There are many images associated with the term "the concrete jungle". The media often characterizes it with pictures of Manhattan skyscrapers. For me, the concrete jungle is what you see in the photos. The scenes above happen to be in my Brooklyn neighborhood but they could be in any row house neighborhood in the world.
There are many reasons why we have concrete row house yards. In my view, the problem is not income but rather education and access to affordable resources to create positive change. There are affordable ways to “greenscape” the row house concrete jungle but they are not readily available.
The old expression is to light a candle rather than curse the darkness. This blog has been my small effort to light a candle. It isn’t really a small effort. It takes a major amount of my time to research and publish this blog and I am not sure it is worth it.
I have come to the realization that there needs to be a bigger candle, a bigger flame because I have learned that the darkness is much darker than I ever imagined. It is almost pitch black.
The darkness I am alluding to is ignorance caused mostly by our broken horticultural education. It is almost devoid of creativity, imagination and modernity. It is stuck in the dirt both literally and figuratively speaking. It is long past time for a bigger candle and change.

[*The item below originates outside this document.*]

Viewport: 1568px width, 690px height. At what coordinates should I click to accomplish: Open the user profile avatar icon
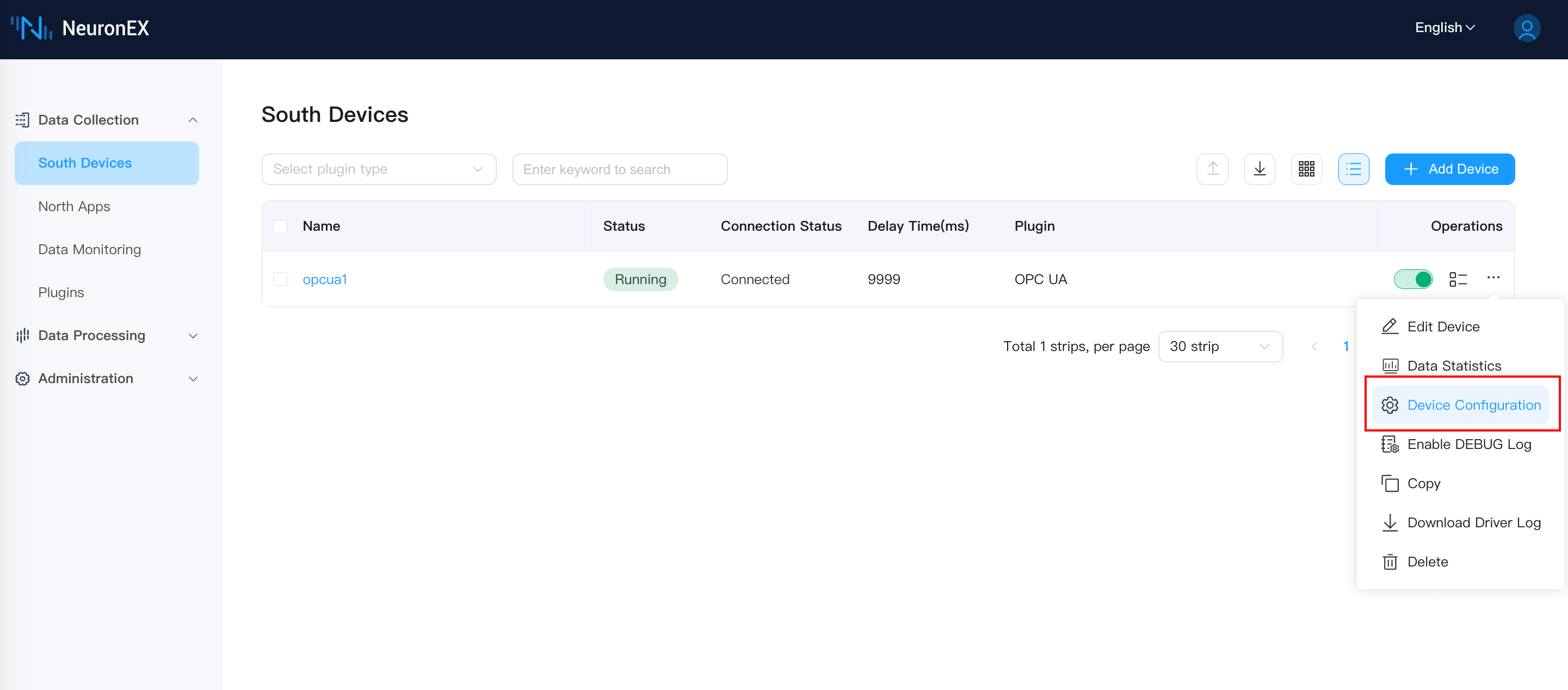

The bigger candle is going to be a community-based business. There will be one location to start but it will grow to be a multi-neighborhood venture. The need is obviously there and I have a plan based on four decades of experience. It is time to just do it. The biggest need is young energy. Is that you?



I feel your frustration at the lack of information issued by our antiquated horticultural system that continues to hold fast to nothing more than just "digging in the dirt" ideas.
I too live in the "urban jungle" and see many a miss-managed planting, drying in the heat, front scapes that could certainly hold pots, barrels, Earthboxes, or sub-irrigated buckets and window boxes to both feed and beautify. But, sadly, it's just not being done and there are many of US who see the need, see the potential, but know, in our society, without a fresh outlook on gardening by the makers and shakers of that horticultural society, that many areas of urban gardening - beyond the typical "digging in contaminated soil" practice, is all going to be ignored.
WE know about the alternatives, WE blog about it and try to reach as many as possible with that information, but unfortunately, WE are not even a speck in the horticultural journals.
But please don't feel you are wasting your time! Though my blog, gardentheurbanspot.com has been virtually ignored, I - and I know I'm not alone - find this blog spot and Green Roof Growers and others to be so informative, so interesting, it keeps us going and growing and maturing in the area of sub-irrigated gardening...please NEVER STOP!
There needs to be monthly periodicals on the subject...something I would love to subscribe to, that cover NOTHING BUT sub-irrigated gardening, from the passive to the active systems and how this all could bring major food and flower production to the urban landscape. We could call it simply "Urban Gardening" or "Urban Farming" as it could include raising chickens in urban areas for fresh egg production.
There has to be other ways to get the word out, maybe newsletters printed and passed out at nurseries or stuffed in mailboxes on our own streets or made available at hydroponics stores...something. But if the horticultural world as a whole wants to keep sub-irrigation on the back burner, there has to be a way to get more of the word out there.
Perhaps we need to preach to a different demographic! How about an aim at the more "affluent" in the urban areas that want nothing but the healthy, "organic" lifestyle, who are interested, financially capable, but again, because of the lack of information out there, don't know how to get it started. Those who have a bigger voice in our society, who, when THEY speak, others listen. Perhaps there's a "top-down" approach to this problem that we haven't considered? Newsletters available at Whole Foods Markets, health food chains and even gyms.
Just a thought.
Posted by: oldgrowth | August 20, 2011 at 02:15 PM
Sorry for my english, i´m from Guadalajara, México and i´ve been following your blog for almost a year now. Since March i talk to people who want to garden organically but don´t have a garden to do it, so i teach them how to grow vegetables in SIPs, and how did i know about SIPs? well, because of you, i mean, i knew about Earthbox, but i thought of them as self watering containers and as an expensive, unpopular way of growing vegetables and then i found your blog and it blowed my mind!. I have used some of your ideas and teached them to people here in México, so please know that your work is reaching places and people outside US. Please continue with your great work, and keep being that candle.